Opened 9 years ago

Closed 8 years ago

#326 closed defect (fixed)

Race condition in first startup (when database file does not exist)

Reported by: jelte Owned by: jelte
Priority: medium Milestone: Sprint-20110830
Component: data source Version:
Keywords: Cc:
CVSS Scoring: Parent Tickets:
Sensitive: no Defect Severity: Medium
Sub-Project: DNS Feature Depending on Ticket:
Estimated Difficulty: 8 Add Hours to Ticket: 0
Total Hours: 0 Internal?: no

Description

When I start up bind10 for the first time (or after I have removed zones.sqlite3), xfrout almost always throws an error. This seems to be because the database isn't fully initialized yet when a second module that uses it.

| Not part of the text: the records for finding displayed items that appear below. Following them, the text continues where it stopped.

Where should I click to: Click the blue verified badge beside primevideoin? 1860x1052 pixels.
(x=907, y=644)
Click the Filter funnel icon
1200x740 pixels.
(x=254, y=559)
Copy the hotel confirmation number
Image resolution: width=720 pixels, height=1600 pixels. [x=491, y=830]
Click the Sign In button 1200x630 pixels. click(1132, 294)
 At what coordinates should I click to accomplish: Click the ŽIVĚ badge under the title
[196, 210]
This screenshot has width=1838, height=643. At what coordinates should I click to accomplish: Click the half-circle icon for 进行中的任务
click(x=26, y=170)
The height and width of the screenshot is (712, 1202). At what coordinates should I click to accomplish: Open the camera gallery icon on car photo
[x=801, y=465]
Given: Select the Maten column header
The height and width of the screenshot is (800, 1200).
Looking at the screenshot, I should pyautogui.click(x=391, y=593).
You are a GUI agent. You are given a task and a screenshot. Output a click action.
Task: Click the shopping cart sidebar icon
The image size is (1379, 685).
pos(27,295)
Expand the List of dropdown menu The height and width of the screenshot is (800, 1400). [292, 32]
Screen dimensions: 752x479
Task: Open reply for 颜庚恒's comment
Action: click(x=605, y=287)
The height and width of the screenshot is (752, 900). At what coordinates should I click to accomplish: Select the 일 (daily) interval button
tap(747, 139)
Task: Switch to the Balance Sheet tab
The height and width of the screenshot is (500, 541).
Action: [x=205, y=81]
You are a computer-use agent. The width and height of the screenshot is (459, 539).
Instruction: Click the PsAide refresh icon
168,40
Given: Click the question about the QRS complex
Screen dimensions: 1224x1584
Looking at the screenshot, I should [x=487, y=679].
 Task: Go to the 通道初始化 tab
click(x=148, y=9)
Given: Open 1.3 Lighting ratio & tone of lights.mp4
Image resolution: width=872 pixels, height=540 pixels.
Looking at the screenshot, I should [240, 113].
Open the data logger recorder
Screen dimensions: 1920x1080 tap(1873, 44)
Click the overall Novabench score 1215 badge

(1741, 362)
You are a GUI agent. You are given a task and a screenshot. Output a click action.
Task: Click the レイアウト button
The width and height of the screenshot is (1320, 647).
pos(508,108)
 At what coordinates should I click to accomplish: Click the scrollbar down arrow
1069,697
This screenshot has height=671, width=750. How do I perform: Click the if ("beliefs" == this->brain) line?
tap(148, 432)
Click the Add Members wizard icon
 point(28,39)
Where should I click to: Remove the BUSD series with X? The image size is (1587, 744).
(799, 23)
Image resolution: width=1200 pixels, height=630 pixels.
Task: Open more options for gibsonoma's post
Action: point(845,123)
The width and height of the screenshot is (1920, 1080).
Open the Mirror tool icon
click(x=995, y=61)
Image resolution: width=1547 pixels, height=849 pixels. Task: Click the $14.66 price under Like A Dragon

The error differs; it is one of the following, depending on how far the first module that creates it has gotten:

isc.datasrc.sqlite3_ds.Sqlite3DSError: Bad database schema version
sqlite3.OperationalError?: no such table: zones
sqlite3.OperationalError?: table schema_version already exists

Subtickets

Change History (15)

comment:1 Changed 8 years ago by shane

  • Defect Severity set to Medium
  • Resolution set to fixed
  • Status changed from new to closed
  • Sub-Project set to DNS

We think this has been fixed.

comment:2 Changed 8 years ago by shane

  • Resolution fixed deleted
  • Status changed from closed to reopened

Jeremy added more information, in what I think is a duplicate ticket, #630:

I think this may be caused by having multiple bind10's running at same time. Need to research how this happens:

Traceback (most recent call last):
  File "/home/jreed/tmp/bind10-devel-20110224/src/lib/python/isc/datasrc/sqlite3_ds.py", line 81, in open
    cur.execute("SELECT version FROM schema_version")
sqlite3.OperationalError: no such table: schema_version

and in xfrout:

  File "/home/jreed/tmp/bind10-devel-20110224/src/lib/python/isc/datasrc/sqlite3_ds.py", line 36, in create
    cur.execute("CREATE TABLE schema_version (version INTEGER NOT NULL)")
sqlite3.OperationalError: table schema_version already exists

comment:3 Changed 8 years ago by shane

Here's a full trace:

Traceback (most recent call last):
  File "/opt/bind10/lib/python3.2/site-packages/isc/datasrc/sqlite3_ds.py", line 81, in open
    cur.execute("SELECT version FROM schema_version")
sqlite3.OperationalError: no such table: schema_version

During handling of the above exception, another exception occurred:

Traceback (most recent call last):
  File "/opt/bind10/libexec/bind10-devel/b10-xfrout", line 682, in <module>
    xfrout_server = XfroutServer()
  File "/opt/bind10/libexec/bind10-devel/b10-xfrout", line 577, in __init__
    self._start_notifier()
  File "/opt/bind10/libexec/bind10-devel/b10-xfrout", line 589, in _start_notifier  
    self._notifier = notify_out.NotifyOut(datasrc)
  File "/opt/bind10/lib/python3.2/site-packages/isc/notify/notify_out.py", line 120, in __init__
    self._init_notify_out(datasrc_file)
  File "/opt/bind10/lib/python3.2/site-packages/isc/notify/notify_out.py", line 132, in _init_notify_out
    for zone_name, zone_class in sqlite3_ds.get_zones_info(datasrc_file):
  File "/opt/bind10/lib/python3.2/site-packages/isc/datasrc/sqlite3_ds.py", line 160, in get_zones_info
    conn, cur = open(dbfile)
  File "/opt/bind10/lib/python3.2/site-packages/isc/datasrc/sqlite3_ds.py", line 84, in open
    create(cur)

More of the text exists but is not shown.